Selon les autorités marocaines, ce programme contribue à améliorer l’estime de soi des élèves marocains et à renforcer le lien avec les familles immigrées, en offrant un enseignement destiné à préserver leur identité nationale d’origine et à vivre leur culture dans le respect de celle du pays d’accueil. Malheureusement, les nobles objectifs de cet ambitieux « Programme d’enseignement de la langue arabe et de la culture marocaine » ne s’accompagnent en réalité d’aucuns résultats positifs. Son cuisant échec s’explique par une raison simple : la langue d’origine de ces élèves n’est pas du tout «l’arabe classique», mais plutôt la langue amazighe (berbère) ou la darija (connue comme arabe dialectal, vulgaire ou populaire) [2].

Ce programme est coordonné et financé par la Fondation Hassan II pour les Marocains résidant à l’étranger, est promu par son président délégué et éminent conseiller du roi, M. Omar Azziman.

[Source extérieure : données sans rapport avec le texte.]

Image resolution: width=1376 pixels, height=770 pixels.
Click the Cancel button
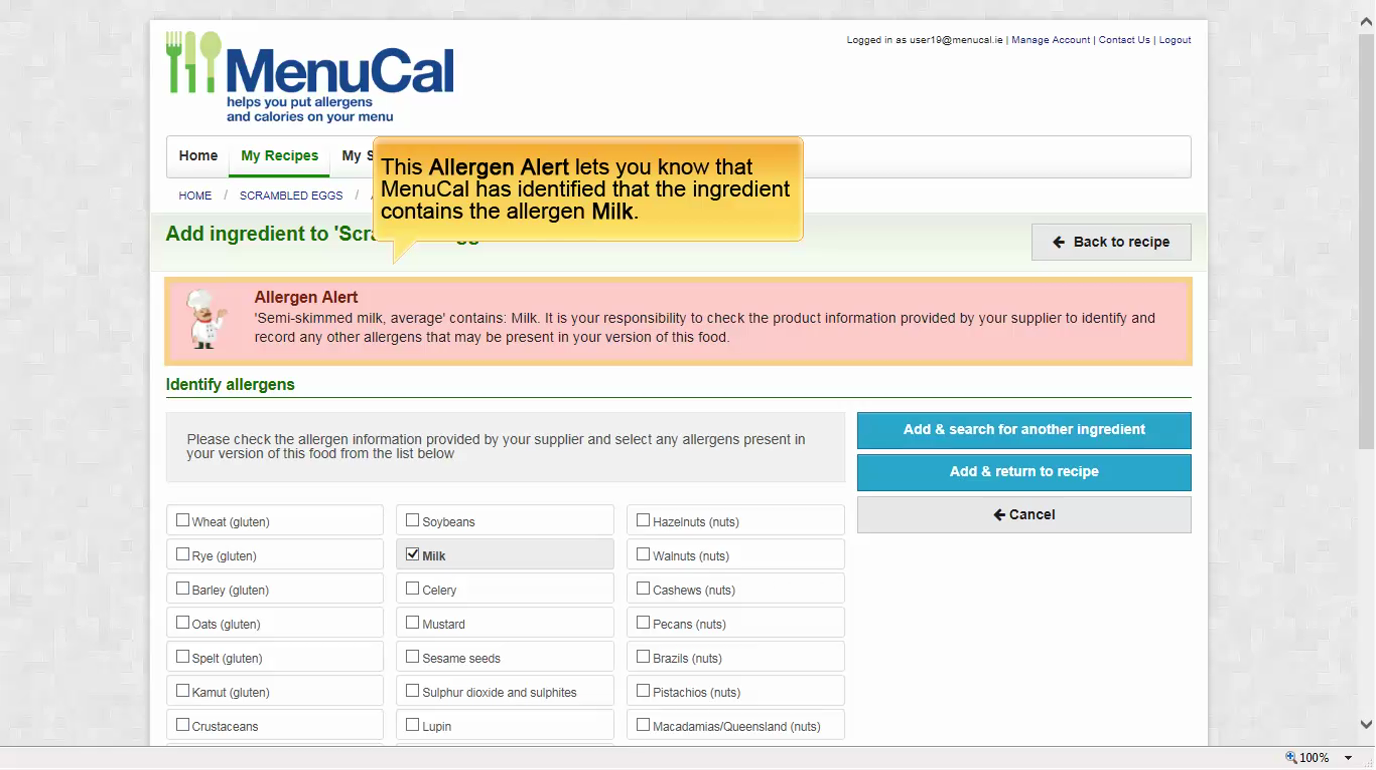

Ainsi, au lieu d’améliorer le rendement scolaire des enfants marocains, de lutter contre l’échec scolaire, au contraire, il parvient à déraciner leur identité, à falsifier l’histoire de leur pays d’origine, remise en question par les dernières découvertes archéologiques, et bien sûr, à gaspiller de l’argent public [3]. Pourquoi ?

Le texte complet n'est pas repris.